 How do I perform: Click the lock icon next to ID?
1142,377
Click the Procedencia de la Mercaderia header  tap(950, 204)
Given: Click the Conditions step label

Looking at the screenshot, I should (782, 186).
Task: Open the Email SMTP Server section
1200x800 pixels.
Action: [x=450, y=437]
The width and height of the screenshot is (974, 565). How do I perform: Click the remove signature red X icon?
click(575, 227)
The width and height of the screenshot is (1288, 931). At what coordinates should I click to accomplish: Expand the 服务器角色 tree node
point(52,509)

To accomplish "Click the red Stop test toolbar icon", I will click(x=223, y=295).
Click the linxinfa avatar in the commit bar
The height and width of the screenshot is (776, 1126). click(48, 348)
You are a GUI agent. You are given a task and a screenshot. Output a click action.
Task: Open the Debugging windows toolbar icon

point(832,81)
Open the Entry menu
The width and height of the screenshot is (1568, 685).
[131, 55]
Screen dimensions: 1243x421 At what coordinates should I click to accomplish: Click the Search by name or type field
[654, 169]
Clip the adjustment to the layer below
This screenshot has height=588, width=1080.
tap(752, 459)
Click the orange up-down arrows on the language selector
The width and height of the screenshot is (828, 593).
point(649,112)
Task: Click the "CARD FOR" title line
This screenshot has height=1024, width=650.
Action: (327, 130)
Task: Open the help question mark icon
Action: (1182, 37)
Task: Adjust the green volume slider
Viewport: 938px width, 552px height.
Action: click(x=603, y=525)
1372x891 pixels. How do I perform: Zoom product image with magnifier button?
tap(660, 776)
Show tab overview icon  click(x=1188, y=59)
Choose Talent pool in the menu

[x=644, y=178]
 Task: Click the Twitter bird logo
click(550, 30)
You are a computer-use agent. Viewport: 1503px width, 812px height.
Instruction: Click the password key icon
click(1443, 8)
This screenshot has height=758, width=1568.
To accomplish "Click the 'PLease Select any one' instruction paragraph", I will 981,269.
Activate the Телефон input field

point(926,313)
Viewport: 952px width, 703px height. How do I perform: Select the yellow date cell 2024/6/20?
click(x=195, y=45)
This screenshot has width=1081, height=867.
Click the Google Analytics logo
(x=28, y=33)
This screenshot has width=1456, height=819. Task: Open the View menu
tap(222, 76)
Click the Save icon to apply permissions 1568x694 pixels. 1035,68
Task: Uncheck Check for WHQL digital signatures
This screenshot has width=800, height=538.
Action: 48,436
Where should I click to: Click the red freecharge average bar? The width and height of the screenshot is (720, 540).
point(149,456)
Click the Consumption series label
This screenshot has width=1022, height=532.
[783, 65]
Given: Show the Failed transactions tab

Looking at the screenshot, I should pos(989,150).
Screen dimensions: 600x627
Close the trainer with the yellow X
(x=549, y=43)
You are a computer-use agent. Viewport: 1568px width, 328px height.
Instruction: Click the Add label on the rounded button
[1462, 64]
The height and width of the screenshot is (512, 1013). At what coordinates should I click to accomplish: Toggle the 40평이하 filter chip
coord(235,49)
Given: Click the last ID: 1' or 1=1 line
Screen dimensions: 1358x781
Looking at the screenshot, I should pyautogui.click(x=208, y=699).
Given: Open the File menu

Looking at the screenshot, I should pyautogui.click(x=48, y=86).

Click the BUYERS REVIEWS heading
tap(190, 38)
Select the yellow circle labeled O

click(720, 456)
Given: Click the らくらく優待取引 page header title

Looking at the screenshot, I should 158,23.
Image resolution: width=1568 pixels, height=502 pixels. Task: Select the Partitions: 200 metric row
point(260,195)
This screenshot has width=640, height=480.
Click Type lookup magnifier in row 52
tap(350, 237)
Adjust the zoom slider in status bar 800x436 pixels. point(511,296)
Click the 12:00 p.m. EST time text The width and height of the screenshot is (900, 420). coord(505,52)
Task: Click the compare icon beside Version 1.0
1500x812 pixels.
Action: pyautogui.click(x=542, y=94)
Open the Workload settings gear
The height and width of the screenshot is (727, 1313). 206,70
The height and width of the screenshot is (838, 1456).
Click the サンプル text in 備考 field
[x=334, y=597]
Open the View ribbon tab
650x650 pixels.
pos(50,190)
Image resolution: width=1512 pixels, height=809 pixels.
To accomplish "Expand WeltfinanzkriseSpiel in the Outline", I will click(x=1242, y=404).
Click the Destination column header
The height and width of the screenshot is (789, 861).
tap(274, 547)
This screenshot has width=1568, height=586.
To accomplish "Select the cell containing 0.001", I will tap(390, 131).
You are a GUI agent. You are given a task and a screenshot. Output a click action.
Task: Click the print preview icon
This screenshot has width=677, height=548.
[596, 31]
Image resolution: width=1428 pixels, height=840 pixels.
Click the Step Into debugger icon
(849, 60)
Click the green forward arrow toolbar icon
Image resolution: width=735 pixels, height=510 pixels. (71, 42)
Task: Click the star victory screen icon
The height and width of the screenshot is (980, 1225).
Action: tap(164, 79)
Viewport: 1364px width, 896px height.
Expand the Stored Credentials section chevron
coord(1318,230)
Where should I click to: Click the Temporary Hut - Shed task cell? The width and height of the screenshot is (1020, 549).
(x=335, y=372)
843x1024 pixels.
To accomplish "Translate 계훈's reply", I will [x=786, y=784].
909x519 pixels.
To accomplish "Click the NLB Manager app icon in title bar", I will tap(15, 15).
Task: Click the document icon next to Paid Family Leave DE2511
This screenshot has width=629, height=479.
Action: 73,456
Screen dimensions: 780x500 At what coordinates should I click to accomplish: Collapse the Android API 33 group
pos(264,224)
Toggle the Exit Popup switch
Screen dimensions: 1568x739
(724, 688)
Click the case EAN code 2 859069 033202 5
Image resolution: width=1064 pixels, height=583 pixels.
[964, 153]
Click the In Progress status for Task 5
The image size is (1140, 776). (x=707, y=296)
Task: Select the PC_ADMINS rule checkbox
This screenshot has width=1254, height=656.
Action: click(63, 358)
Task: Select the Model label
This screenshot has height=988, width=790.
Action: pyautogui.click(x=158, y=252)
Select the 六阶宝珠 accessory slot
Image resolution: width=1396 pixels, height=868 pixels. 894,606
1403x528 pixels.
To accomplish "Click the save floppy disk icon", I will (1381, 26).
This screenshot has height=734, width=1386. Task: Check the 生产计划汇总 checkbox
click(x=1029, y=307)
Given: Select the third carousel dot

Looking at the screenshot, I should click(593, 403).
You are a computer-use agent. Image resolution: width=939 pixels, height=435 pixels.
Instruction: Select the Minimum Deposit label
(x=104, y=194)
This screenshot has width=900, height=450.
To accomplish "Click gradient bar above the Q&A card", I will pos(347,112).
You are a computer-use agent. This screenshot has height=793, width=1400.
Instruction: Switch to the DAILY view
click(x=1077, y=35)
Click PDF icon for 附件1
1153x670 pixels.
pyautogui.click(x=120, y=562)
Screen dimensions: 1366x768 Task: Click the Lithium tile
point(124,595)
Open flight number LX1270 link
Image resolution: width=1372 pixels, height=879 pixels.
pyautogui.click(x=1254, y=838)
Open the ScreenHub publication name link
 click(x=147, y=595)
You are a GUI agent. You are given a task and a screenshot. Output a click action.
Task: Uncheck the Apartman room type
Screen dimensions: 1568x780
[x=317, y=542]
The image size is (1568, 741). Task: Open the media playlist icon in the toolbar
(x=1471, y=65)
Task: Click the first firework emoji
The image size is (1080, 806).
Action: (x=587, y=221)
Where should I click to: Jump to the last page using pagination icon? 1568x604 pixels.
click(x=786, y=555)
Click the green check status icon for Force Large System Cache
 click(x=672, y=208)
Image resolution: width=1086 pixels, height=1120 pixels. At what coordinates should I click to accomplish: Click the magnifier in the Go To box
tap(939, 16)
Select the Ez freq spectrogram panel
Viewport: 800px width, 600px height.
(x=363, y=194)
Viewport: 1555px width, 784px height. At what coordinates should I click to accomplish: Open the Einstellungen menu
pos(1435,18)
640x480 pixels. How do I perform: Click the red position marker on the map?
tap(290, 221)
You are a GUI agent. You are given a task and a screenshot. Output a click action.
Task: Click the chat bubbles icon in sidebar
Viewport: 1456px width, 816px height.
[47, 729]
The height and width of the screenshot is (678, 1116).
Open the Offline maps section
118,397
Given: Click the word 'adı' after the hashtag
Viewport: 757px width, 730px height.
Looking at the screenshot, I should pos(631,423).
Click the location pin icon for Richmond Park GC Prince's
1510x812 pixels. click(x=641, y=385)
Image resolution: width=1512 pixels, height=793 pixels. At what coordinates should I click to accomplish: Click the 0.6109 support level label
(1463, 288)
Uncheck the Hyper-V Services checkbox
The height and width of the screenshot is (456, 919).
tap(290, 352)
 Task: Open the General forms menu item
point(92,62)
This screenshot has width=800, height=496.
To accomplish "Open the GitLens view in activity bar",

——

◆ Do this: Rewrite the part of the records that opens with the line containing "The width and height of the screenshot is (974, 565)." and closes with the line containing "click(550, 30)", putting "How can I do" wherever "How do I perform" appears and changing nothing else.

◆ Exercise response:
The width and height of the screenshot is (974, 565). How can I do: Click the remove signature red X icon?
click(575, 227)
The width and height of the screenshot is (1288, 931). At what coordinates should I click to accomplish: Expand the 服务器角色 tree node
point(52,509)

To accomplish "Click the red Stop test toolbar icon", I will click(x=223, y=295).
Click the linxinfa avatar in the commit bar
The height and width of the screenshot is (776, 1126). click(48, 348)
You are a GUI agent. You are given a task and a screenshot. Output a click action.
Task: Open the Debugging windows toolbar icon

point(832,81)
Open the Entry menu
The width and height of the screenshot is (1568, 685).
[131, 55]
Screen dimensions: 1243x421 At what coordinates should I click to accomplish: Click the Search by name or type field
[654, 169]
Clip the adjustment to the layer below
This screenshot has height=588, width=1080.
tap(752, 459)
Click the orange up-down arrows on the language selector
The width and height of the screenshot is (828, 593).
point(649,112)
Task: Click the "CARD FOR" title line
This screenshot has height=1024, width=650.
Action: (327, 130)
Task: Open the help question mark icon
Action: (1182, 37)
Task: Adjust the green volume slider
Viewport: 938px width, 552px height.
Action: click(x=603, y=525)
1372x891 pixels. How can I do: Zoom product image with magnifier button?
tap(660, 776)
Show tab overview icon  click(x=1188, y=59)
Choose Talent pool in the menu

[x=644, y=178]
 Task: Click the Twitter bird logo
click(550, 30)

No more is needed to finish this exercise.